═══ SOURCE MATERIAL ═══
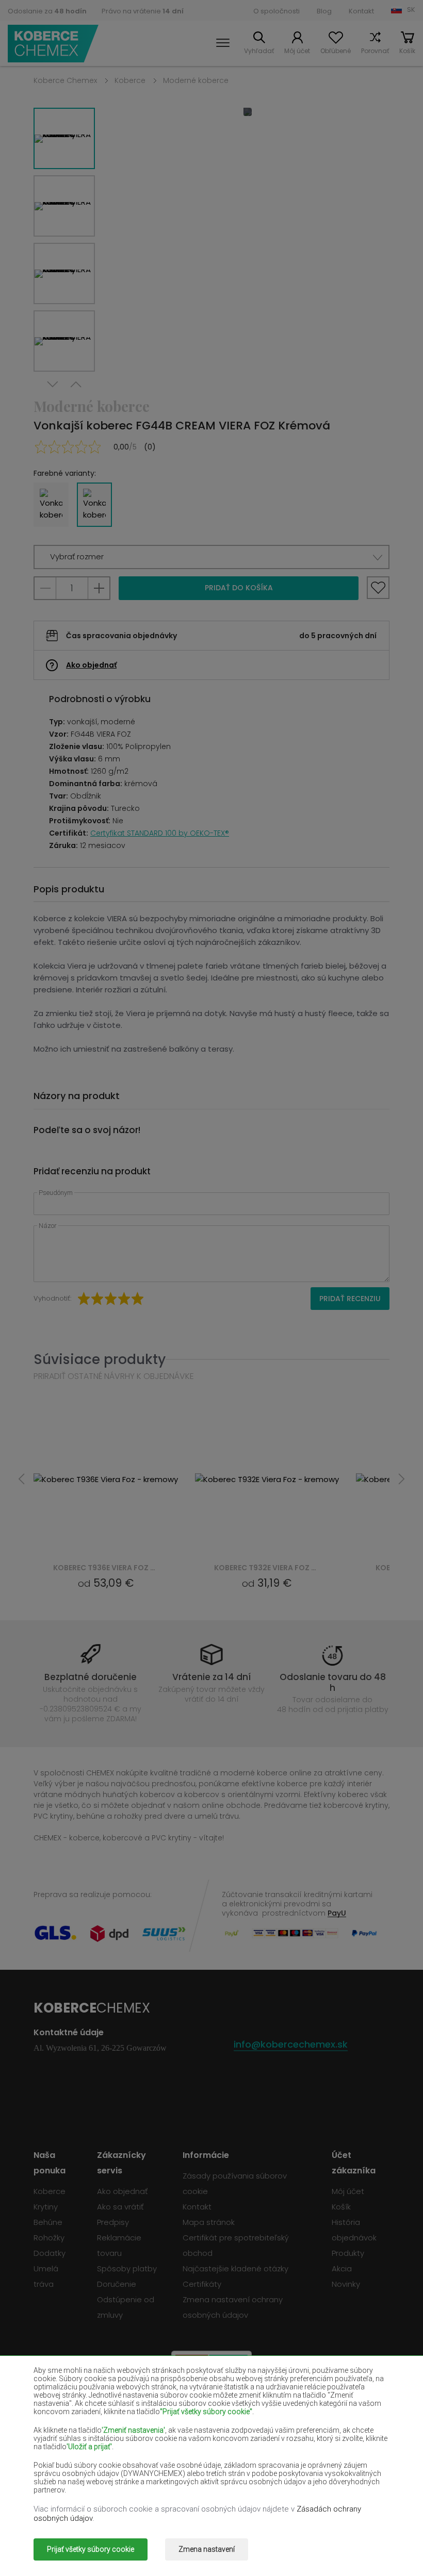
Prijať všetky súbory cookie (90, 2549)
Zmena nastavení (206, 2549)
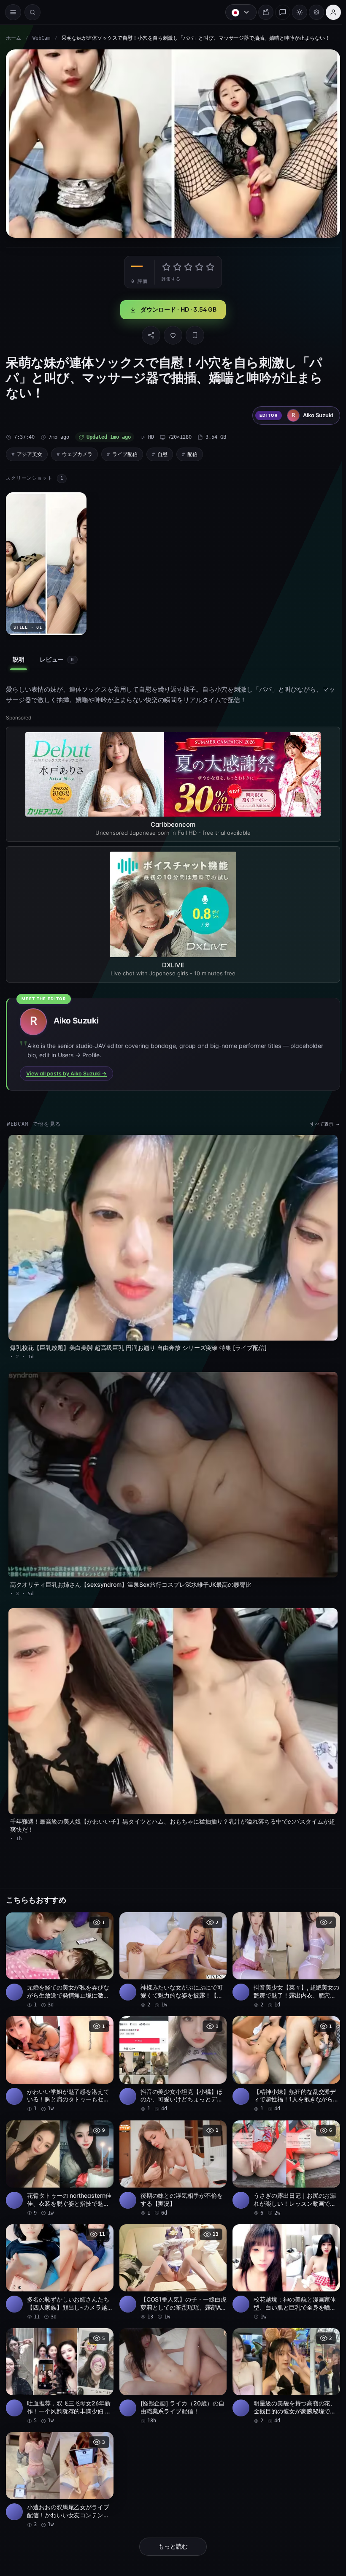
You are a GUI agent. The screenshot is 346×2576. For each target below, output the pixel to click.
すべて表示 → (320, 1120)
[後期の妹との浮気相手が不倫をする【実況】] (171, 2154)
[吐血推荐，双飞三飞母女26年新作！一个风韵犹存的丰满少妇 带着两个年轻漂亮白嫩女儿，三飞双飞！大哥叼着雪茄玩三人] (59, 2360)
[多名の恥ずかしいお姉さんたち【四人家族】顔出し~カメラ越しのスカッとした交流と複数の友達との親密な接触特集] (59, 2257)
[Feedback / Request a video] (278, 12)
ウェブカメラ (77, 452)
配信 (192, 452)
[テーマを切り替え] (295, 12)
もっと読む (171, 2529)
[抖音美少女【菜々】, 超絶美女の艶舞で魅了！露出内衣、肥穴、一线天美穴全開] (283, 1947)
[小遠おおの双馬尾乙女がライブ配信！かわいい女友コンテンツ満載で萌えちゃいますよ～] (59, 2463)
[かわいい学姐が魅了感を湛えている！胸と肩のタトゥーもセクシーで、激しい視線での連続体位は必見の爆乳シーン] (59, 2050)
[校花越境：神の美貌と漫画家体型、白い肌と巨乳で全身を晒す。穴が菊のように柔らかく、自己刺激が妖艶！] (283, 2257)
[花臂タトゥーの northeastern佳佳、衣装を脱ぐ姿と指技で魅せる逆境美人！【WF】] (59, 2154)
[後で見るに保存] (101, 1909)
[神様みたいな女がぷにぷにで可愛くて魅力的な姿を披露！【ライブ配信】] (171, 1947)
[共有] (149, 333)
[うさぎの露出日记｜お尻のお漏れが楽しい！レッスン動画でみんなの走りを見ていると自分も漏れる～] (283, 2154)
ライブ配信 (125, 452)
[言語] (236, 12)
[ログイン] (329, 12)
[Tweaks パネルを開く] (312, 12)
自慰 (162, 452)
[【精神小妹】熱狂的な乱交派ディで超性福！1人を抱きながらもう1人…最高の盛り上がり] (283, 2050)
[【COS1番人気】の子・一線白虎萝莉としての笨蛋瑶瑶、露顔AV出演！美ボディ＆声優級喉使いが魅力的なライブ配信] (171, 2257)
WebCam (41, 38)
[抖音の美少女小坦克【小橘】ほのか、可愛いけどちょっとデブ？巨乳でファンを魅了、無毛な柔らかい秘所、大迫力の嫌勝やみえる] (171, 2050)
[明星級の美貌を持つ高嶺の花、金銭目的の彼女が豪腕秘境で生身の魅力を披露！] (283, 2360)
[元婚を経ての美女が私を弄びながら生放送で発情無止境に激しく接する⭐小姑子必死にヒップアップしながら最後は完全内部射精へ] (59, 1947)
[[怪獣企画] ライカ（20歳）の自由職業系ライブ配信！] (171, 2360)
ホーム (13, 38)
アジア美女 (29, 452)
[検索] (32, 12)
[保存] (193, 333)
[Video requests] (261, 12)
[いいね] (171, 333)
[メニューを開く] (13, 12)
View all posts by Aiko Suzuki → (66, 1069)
═══
Give back every record exactly. Omit the pictures.

Prijať všetky súbory cookie (90, 2549)
Zmena nastavení (206, 2549)
You are a GUI agent. The screenshot is 346×2576. For each target below, output the pixel to click.
すべて表示 → (320, 1120)
[後期の妹との浮気相手が不倫をする【実況】] (171, 2154)
[吐血推荐，双飞三飞母女26年新作！一个风韵犹存的丰满少妇 带着两个年轻漂亮白嫩女儿，三飞双飞！大哥叼着雪茄玩三人] (59, 2360)
[多名の恥ずかしいお姉さんたち【四人家族】顔出し~カメラ越しのスカッとした交流と複数の友達との親密な接触特集] (59, 2257)
[Feedback / Request a video] (278, 12)
ウェブカメラ (77, 452)
配信 (192, 452)
[テーマを切り替え] (295, 12)
もっと読む (171, 2529)
[抖音美少女【菜々】, 超絶美女の艶舞で魅了！露出内衣、肥穴、一线天美穴全開] (283, 1947)
[小遠おおの双馬尾乙女がライブ配信！かわいい女友コンテンツ満載で萌えちゃいますよ～] (59, 2463)
[かわいい学姐が魅了感を湛えている！胸と肩のタトゥーもセクシーで、激しい視線での連続体位は必見の爆乳シーン] (59, 2050)
[校花越境：神の美貌と漫画家体型、白い肌と巨乳で全身を晒す。穴が菊のように柔らかく、自己刺激が妖艶！] (283, 2257)
[花臂タトゥーの northeastern佳佳、衣装を脱ぐ姿と指技で魅せる逆境美人！【WF】] (59, 2154)
[後で見るに保存] (101, 1909)
[神様みたいな女がぷにぷにで可愛くて魅力的な姿を披露！【ライブ配信】] (171, 1947)
[共有] (149, 333)
[うさぎの露出日记｜お尻のお漏れが楽しい！レッスン動画でみんなの走りを見ていると自分も漏れる～] (283, 2154)
ライブ配信 (125, 452)
[言語] (236, 12)
[ログイン] (329, 12)
[Tweaks パネルを開く] (312, 12)
自慰 (162, 452)
[【精神小妹】熱狂的な乱交派ディで超性福！1人を抱きながらもう1人…最高の盛り上がり] (283, 2050)
[【COS1番人気】の子・一線白虎萝莉としての笨蛋瑶瑶、露顔AV出演！美ボディ＆声優級喉使いが魅力的なライブ配信] (171, 2257)
WebCam (41, 38)
[抖音の美少女小坦克【小橘】ほのか、可愛いけどちょっとデブ？巨乳でファンを魅了、無毛な柔らかい秘所、大迫力の嫌勝やみえる] (171, 2050)
[明星級の美貌を持つ高嶺の花、金銭目的の彼女が豪腕秘境で生身の魅力を披露！] (283, 2360)
[元婚を経ての美女が私を弄びながら生放送で発情無止境に激しく接する⭐小姑子必死にヒップアップしながら最後は完全内部射精へ] (59, 1947)
[[怪獣企画] ライカ（20歳）の自由職業系ライブ配信！] (171, 2360)
ホーム (13, 38)
アジア美女 (29, 452)
[検索] (32, 12)
[保存] (193, 333)
[Video requests] (261, 12)
[いいね] (171, 333)
[メニューを開く] (13, 12)
View all posts by Aiko Suzuki → (66, 1069)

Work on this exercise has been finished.